7) Find a walking partner, and walk everyday either at the beginning or the end – it does not matter – and try to get in at least 30 minutes of healthy conversation and walking. Keep track of your distance in the 30 minutes by having a circuit that you walk. I suggest 15 minutes in one direction, then turn around and walk back with the goal to make it back in the same amount time. You will find that you will push yourself if you 1) have someone to walk with, and 2) have a goal to beat your old distance record (if its only by a few blocks further over a few weeks). In addition to this simple exercise, strength training is important to overall health, especially for women. I suggest that you start with even the very basics like hack squats with milk containers filled with water, push ups, and sit ups (one set of each of as many as you can do comfortably). If you have access to weights, let your walking partner become your workout partner and alternate walk days with workout days.
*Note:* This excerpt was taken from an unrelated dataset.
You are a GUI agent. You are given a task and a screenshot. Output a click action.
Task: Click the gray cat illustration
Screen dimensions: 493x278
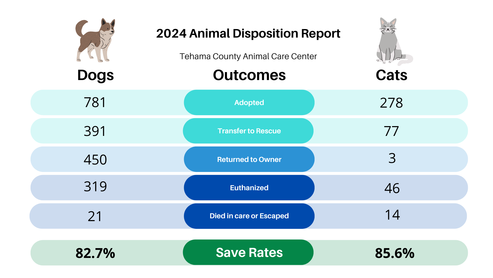[394, 41]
The main point here is to really enjoy your time of exercise and not make it out to be just that – “I have to exercise.”
8) If I could recommend any ‘plan to you’ other than my own regiment that I follow (and I am in fairly good shape from my own plan – 6’1″, 205 pounds, 33″ waist, 44′ chest), I would recommend, “Fit for Life”. It is a great program (pick up the book and the workbook at any barnes and noble). This is a really killer program if you are serious and there is a huge following for this program on a grassroots level.

9) Cut down on TV and computer time, and find an ‘activity’ that puts you outside or somewhere where you can have physical movement over that of sitting. The rule in my house (as a single dad) is Balance! If you are sitting in front of a computer or tv while at home more than you are involved in other activities that burn calories, then you have your priorities misplaced and your health on the chopping block.

Hope this list helps you. The first 7 are a sure fire way to see long term results if you choose to add them GRADUALLY into your lifestyle.

Nancy asks…

Will going to the gym everyday help me slim down?

I am about 20 pounds over weight. I do have an athletic build because of cheerleading for years.but now i am jiggly. If i drink 8 glasses of water a day and do an hour of cardio followed with a half an hour of free weights everday, could i possibly be slim again and toned in 3 months????????

Jane answers:

Exercise Is very good against cutting down pounds but the number one element is dieting.